We see this kind of division in almost every instance where a Black liberation movement rises in the face of oppression: the oppressor is granted the benefit of dividing acceptable means of resistance (usually centred in peace and absolution) from unacceptable means (usually cast as violent and hateful). In current political discourse, it shows up as a dichotomy between the methods of Martin Luther King Jr. and Malcolm X—a superficial reading that has sanitized Dr. King’s image in the white imagination to the brink of impotence, and one that demonizes Malcolm X who, with personal knowledge there was no level of violence against the Black body to which white men would not sink, believed violence in self-defence to be justified.
In the waning days of South Africa’s apartheid apparatus, the very same narrative wedge was used against Nelson and Winnie Mandela, with the government respectively casting them as near-messianic peacemaker and hardened terrorist long before Nelson’s release from prison. In a recent documentary, Vic McPherson, the former director of operations for STRATCOM—a government body dedicated to spreading propaganda and misinformation against anti-apartheid activists—admitted his part in not only creating his own documentary about Winnie Mandela (which prevented her from accompanying Nelson to the U.S. after his release), but to using STRATCOM’s resources toward destroying her personal image among Black South Africans.
Later on, former Soweto police officer Henk Heslinga alleged that former safety minister Sydney Mufamadi instructed him to re-open the investigation into the death of Moeketsi, as well as all other cases made against Winnie Mandela, for the purpose of charging Winnie with murder.

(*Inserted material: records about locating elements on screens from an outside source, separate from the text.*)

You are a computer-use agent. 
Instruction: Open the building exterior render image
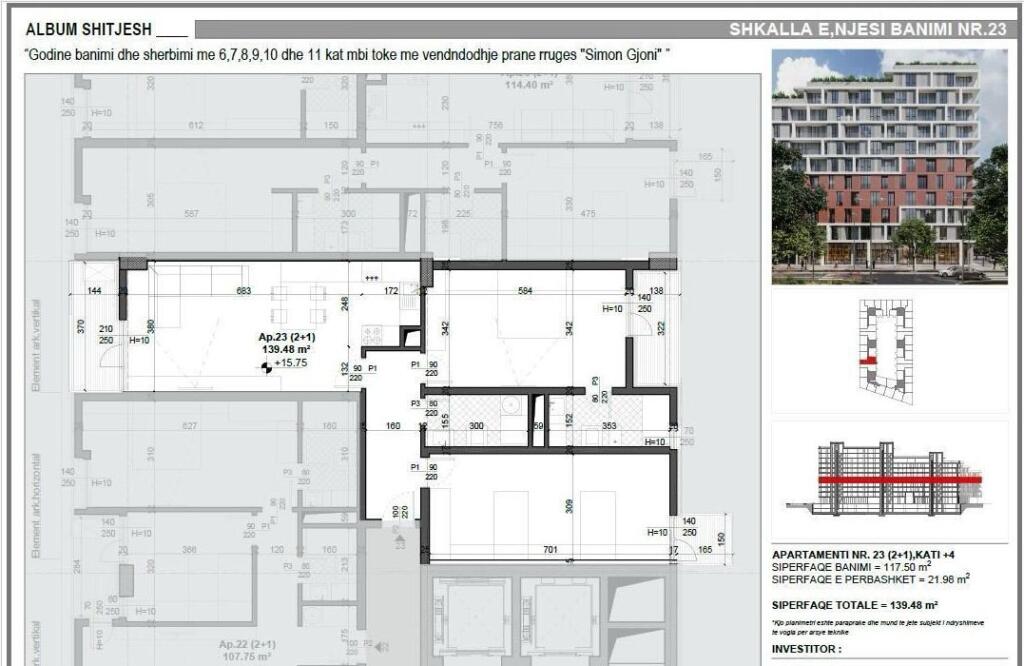[889, 166]
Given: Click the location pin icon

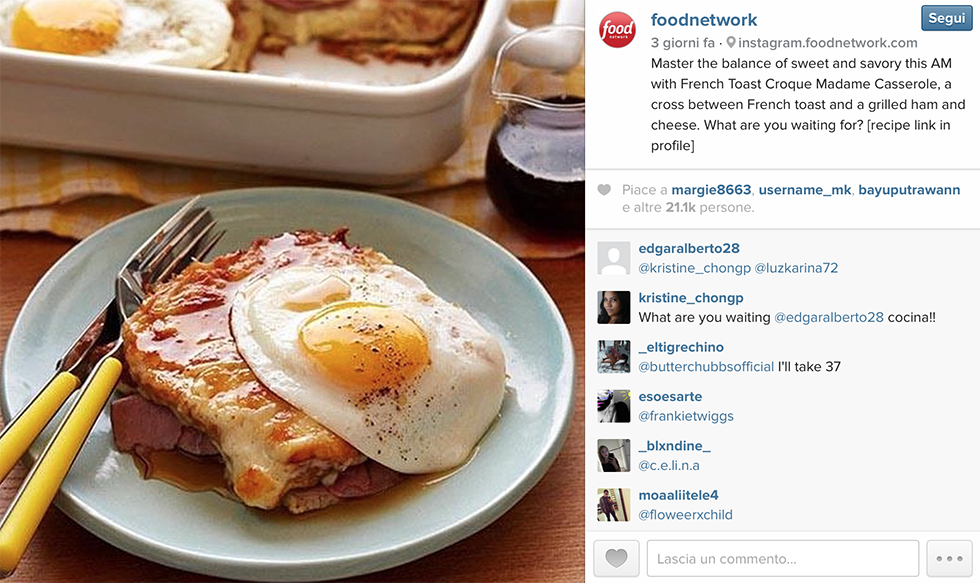Looking at the screenshot, I should (731, 42).
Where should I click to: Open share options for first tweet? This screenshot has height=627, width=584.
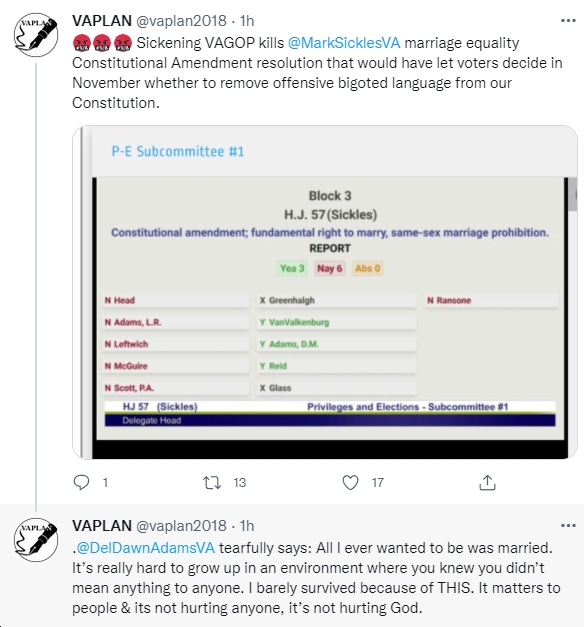[x=487, y=482]
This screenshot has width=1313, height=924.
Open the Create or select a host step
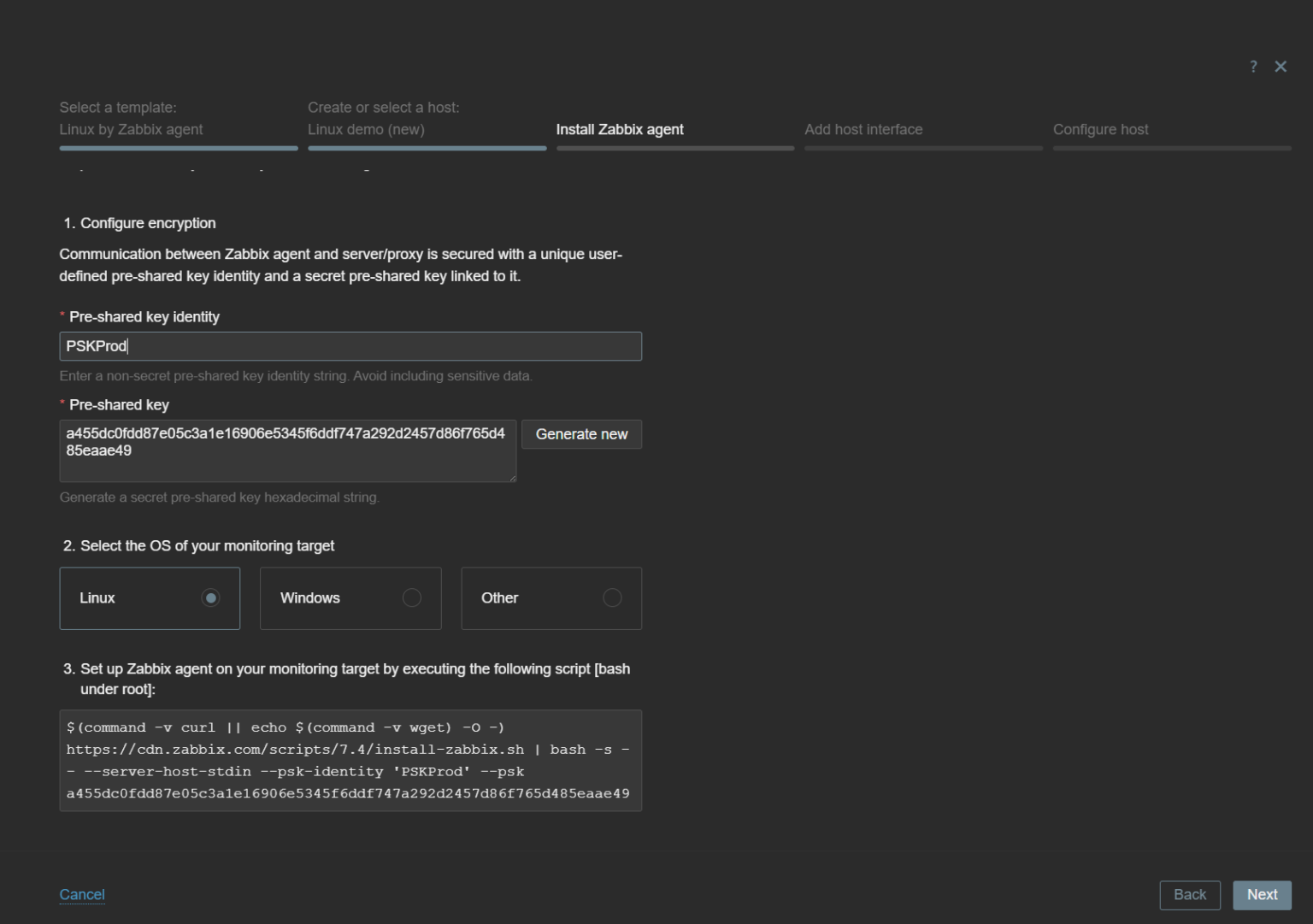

According to Heslinga, Richardson admitted during an interview that Moeketsi discovered he was an informant, and that he killed the child to cover his tracks.
Wherever the truth lies, and whoever is ultimately responsible the horrific death of Stompie Moeketsi, less than a quarter-century has passed since the end of South Africa’s apartheid regime—and yet the names of the people who committed some of the most unspeakable crimes in banal service to white supremacist rule have faded from public consciousness. Harold Snyman, Ruben Marx, Daantjie Siebert, Gideon Nieuwouldt, and Johan Beneke were never charged for the murder of Steve Biko; Jeffrey Benzien, who admitted to torturing prisoners via electrocution and asphyxiation, remained with the police force; Riaan Bellingan currently runs a private security company in Johannesburg.
In a post-apartheid world that too often places reconciliation and forgiveness ahead of accountability for humanitarian crimes, Winnie Mandela—mother of the nation and backbone of the revolution—has yet to be forgiven. And the crimes for which she’s been convicted in the court of public opinion were, largely, orchestrated by a brutal regime that was eager to destroy her character. Yet somehow, even while we acknowledge the evil of South Africa’s apartheid regime, the propaganda they spread about Mandela continues to define her legacy. That speaks volumes about who is afforded the privilege of forgiveness.